Text to Knowledge Graph on DGX Station
30 MIN
Transform unstructured text into interactive knowledge graphs with LLM inference and graph visualization
Common issues
| Symptom | Cause | Fix |
|---|---|---|
| Ollama performance issues | Suboptimal settings for GB300 | Set environment variables:OLLAMA_FLASH_ATTENTION=1 (enables flash attention for better performance)OLLAMA_KEEP_ALIVE=30m (keeps model loaded for 30 minutes)OLLAMA_MAX_LOADED_MODELS=1 (avoids VRAM contention)OLLAMA_KV_CACHE_TYPE=q8_0 (reduces KV cache VRAM with minimal performance impact) |
| VRAM exhausted or memory pressure (e.g. when switching between Ollama models) | GPU memory fragmentation | Clear GPU memory: nvidia-smi --gpu-reset or restart Docker containers |
| Slow triple extraction | Large model or large context window | Reduce document chunk size or use faster models |
| ArangoDB connection refused | Service not fully started | Wait 30s after start.sh, verify with docker ps |
| Container fails to start with GPU error | NVIDIA Container Toolkit not configured | Run nvidia-ctk runtime configure --runtime=docker and restart Docker |
| Port already in use | Previous instance still running | Run ./stop.sh first or use docker compose down |
| Default is vLLM; need Ollama instead | Prefer ArangoDB + Ollama | Start with ./start.sh --ollama. |
| vLLM takes long to become ready | Model load can take 30+ minutes | The start script waits and shows elapsed time.

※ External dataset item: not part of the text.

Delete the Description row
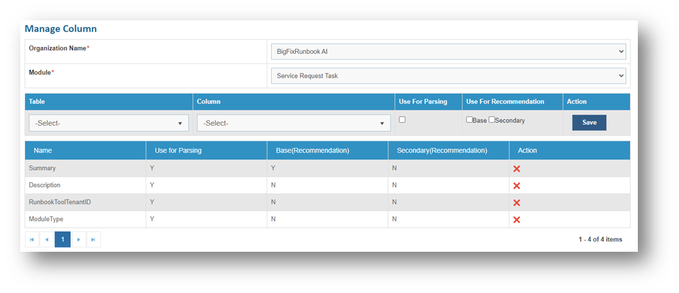(516, 186)
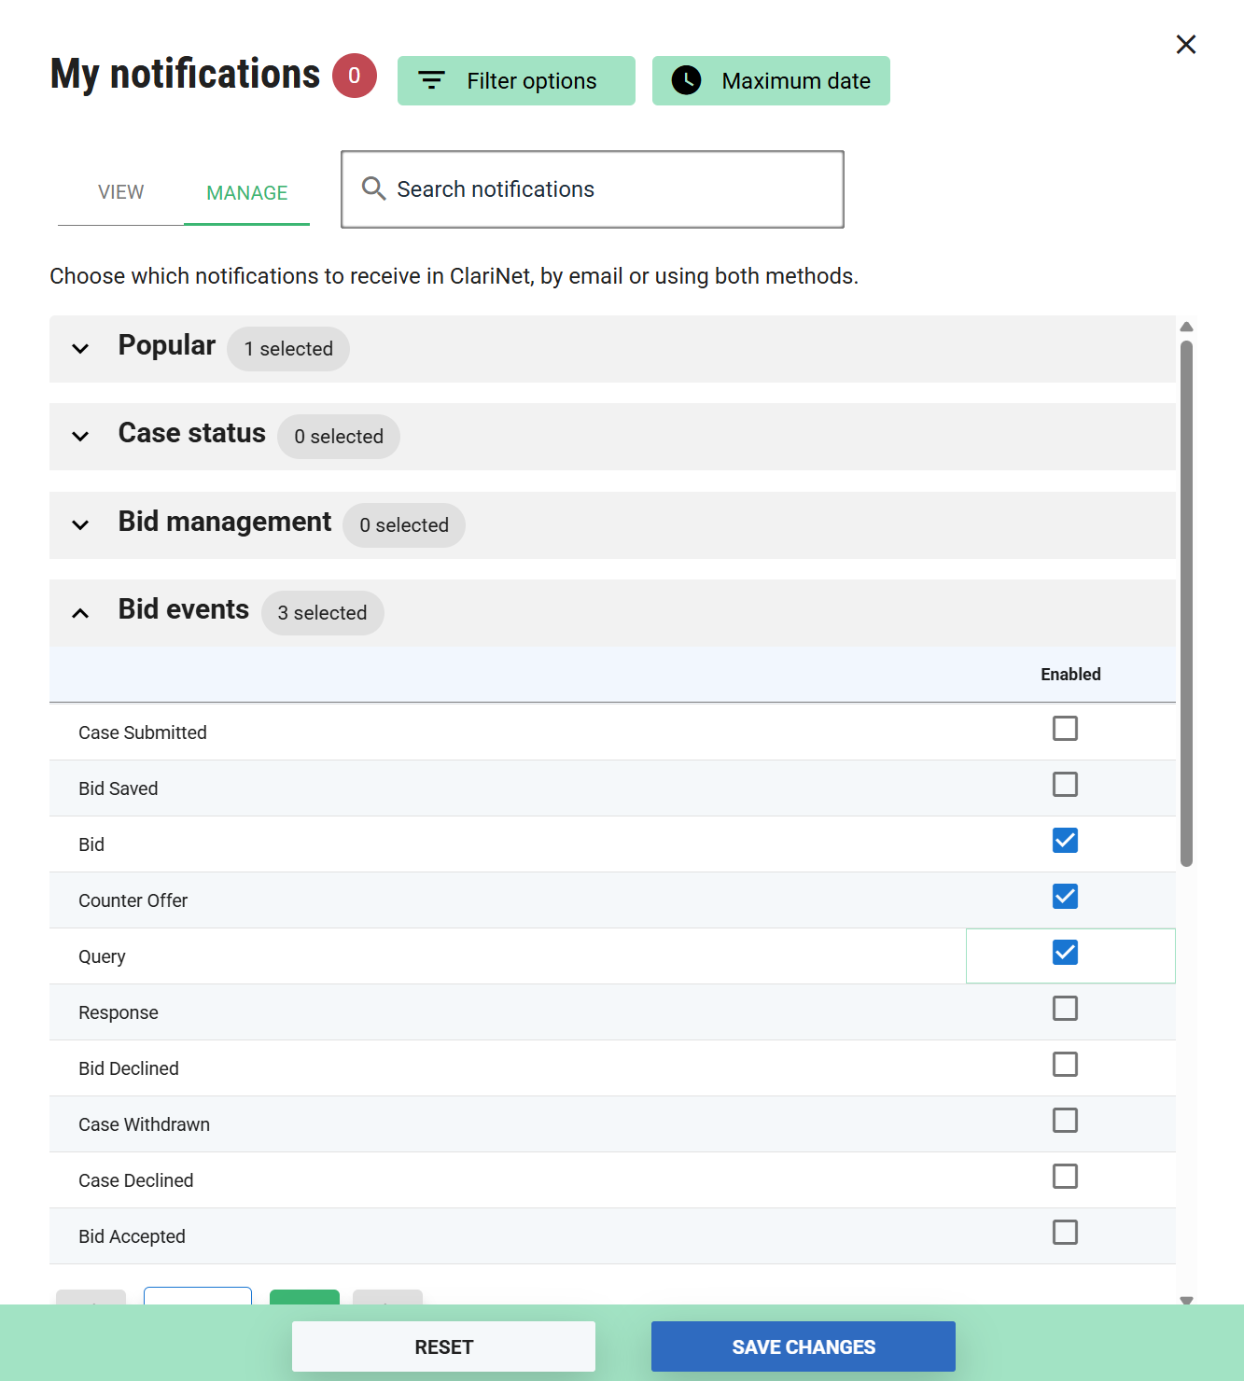
Task: Enable the Bid Accepted notification checkbox
Action: click(x=1065, y=1233)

The UI shows a banner and "vLLM (Local) – Initializing…" until ready. Check progress: docker logs vllm-service -f. |
NOTE
DGX Station with GB300 Ultra provides massive GPU memory capacity, enabling you to run larger models (70B+) for higher-quality knowledge extraction. If you encounter memory issues with very large models, try reducing the context window size or using quantized model variants.